Uno de los mayores logros del filme es el personaje central, Gil, magistralmente interpretado por Owen Wilson, que nos recuerda sin imitarlo al Woody Allen joven de sus primeras películas… especial y justamente por su enternecedora inseguridad. Es un guionista que ha escrito una novela de la que no se siente satisfecho y cree que viviendo en París encontrará la circunstancia que le permitirá hacer una gran obra. En mágicos viajes en el tiempo llega a los años veinte, cuando entonces sí París era una fiesta, y puede hablar con Hemingway, Scott Fitzgerald, Gertrude Stein y otros monstruos sagrados de aquellos tiempos. La conclusión es que no es necesario vivir en ninguna Ciudad Luz, ni en ninguna década feliz, para crear el gran libro.

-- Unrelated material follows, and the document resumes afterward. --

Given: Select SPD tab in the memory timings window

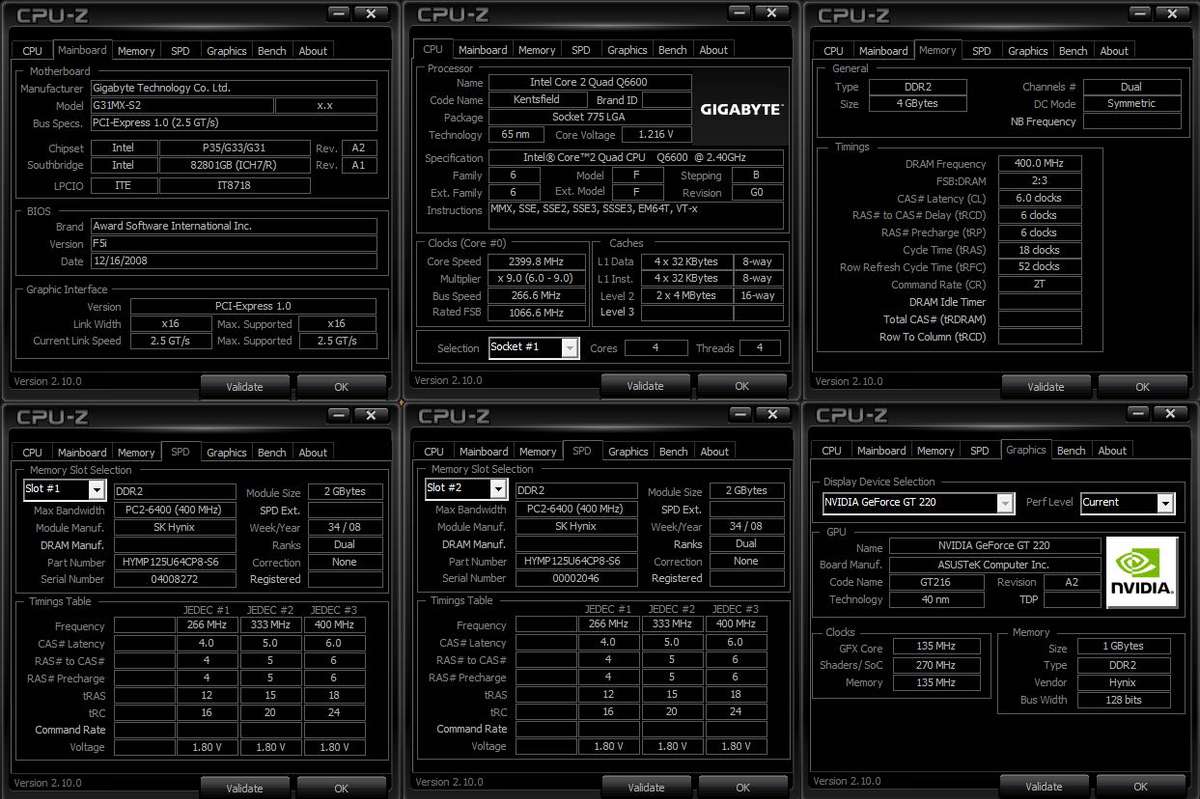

El artista suda sangre en la noche del huerto antes de decidirse a lanzar el fruto de su labor, quiere pedir opiniones a media humanidad, para que lo alienten y le permitan vencer su falta de fe. Conflicto que retrata muy bien la película y que no se resuelve en consultas. No se escribe, ni se hace arte, ni cine, sobre el criterio de otros. El creador debe crearse a sí mismo, lo dijo Keats. De ello es muy buen ejemplo el mismo Woody Allen, capaz de hacer películas iconoclastas, salidas de los esquemas comerciales, incorrectas, sin duda inconsultas y, sin embargo, exitosas.